6. earphone automatic adaptation circuit as claimed in claim 5, is characterized in that: described identification module (2210) comprises the first electric capacity (C1), the second electric capacity (C2), the first resistance (R1), the second resistance (R2), the 3rd resistance (R3) and the second inductance (B2); Described bias voltage input port (EARBIAS), the first resistance (R1), the second resistance (R2), the 3rd resistance (R3) and described identification signal input port (ADC_DET) are connected successively; Described the first electric capacity (C1) one end connects described bias voltage input port (EARBIAS) and other end ground connection; Described the second electric capacity (C2) one end is connected between described the first resistance (R1) and other end ground connection; Described the second inductance (B2) one end is connected between described the second resistance (R2) and the 3rd resistance (R3) and the other end is connected respectively with described the first high level triggering and conducting port (B11) and described the second low level triggering and conducting port (B02) respectively.

7. earphone automatic adaptation circuit as claimed in claim 4, is characterized in that: describedly every straight module (2230), comprise the 3rd electric capacity (C3) and the 4th electric capacity (C4); Described baseband chip (2100) is provided with the first audio signal input end mouth (MICN1) and the second audio signal input end mouth (MICP1); Described the 3rd electric capacity (C3) one end connects described the first audio signal input end mouth (MICN1) and the other end connects described filtration module (2220); Described the 4th electric capacity (C4) one end connects described the second audio signal input end mouth (MICP1) and the other end connects described filtration module (2220).

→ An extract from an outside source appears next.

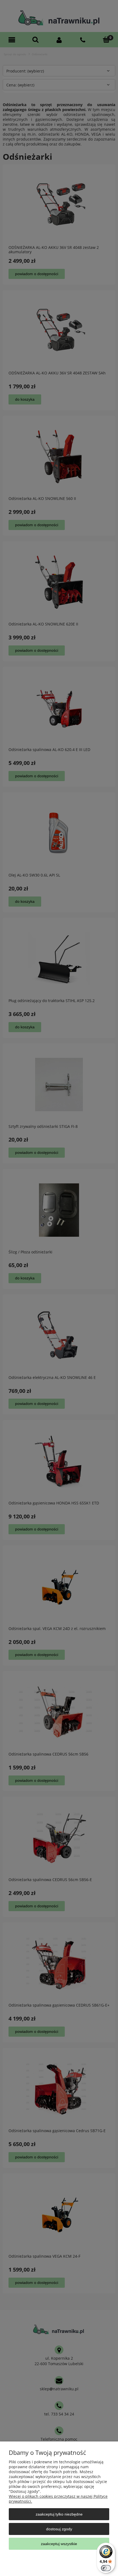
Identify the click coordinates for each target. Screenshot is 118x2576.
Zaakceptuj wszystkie (59, 2544)
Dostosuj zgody (59, 2529)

8. earphone automatic adaptation circuit as claimed in claim 4, is characterized in that: described filtration module (2220) comprises the 5th electric capacity (C5), the 6th electric capacity (C6) and the 7th electric capacity (C7); Describedly every straight module (2230), comprise the 3rd electric capacity (C3) and the 4th electric capacity (C4); Described the 5th electric capacity two ends are connected with the 4th electric capacity (C4) with described the 3rd electric capacity (C3) respectively; Described the 6th electric capacity (C6) one end connects described the 4th electric capacity (C4) and other end ground connection; Described the 7th electric capacity (C7) one end connects described the 3rd electric capacity (C3) and other end ground connection.

9. earphone automatic adaptation circuit as claimed in claim 2, is characterized in that: described baseband chip (2100) is provided with the first control signal output port (ENABLE1) being connected with described the first control port (S1) and the second control signal output port (ENABLE2) being connected with described the second control port (S2).

10. earphone automatic adaptation circuit as claimed in claim 2, is characterized in that: described baseband chip (2100) is also provided with interrupt signal input port (EINT_HP), interrupt signal power port (VDD18); Described earphone socket interface circuit (2400) also comprises the 6th resistance (R6), the 7th resistance (R7) and the 3rd inductance (B3) and the 5th deck (2405); Described interrupt signal input port (EINT_HP), described the 6th resistance (R6), described the 3rd inductance (B3) and described the 5th deck (2405) successively circuit connect; Described the 7th resistance (R7) one end connects described interrupt signal power port (VDD18) and the other end is connected between described the 6th resistance (R6) and described the 3rd inductance (B3).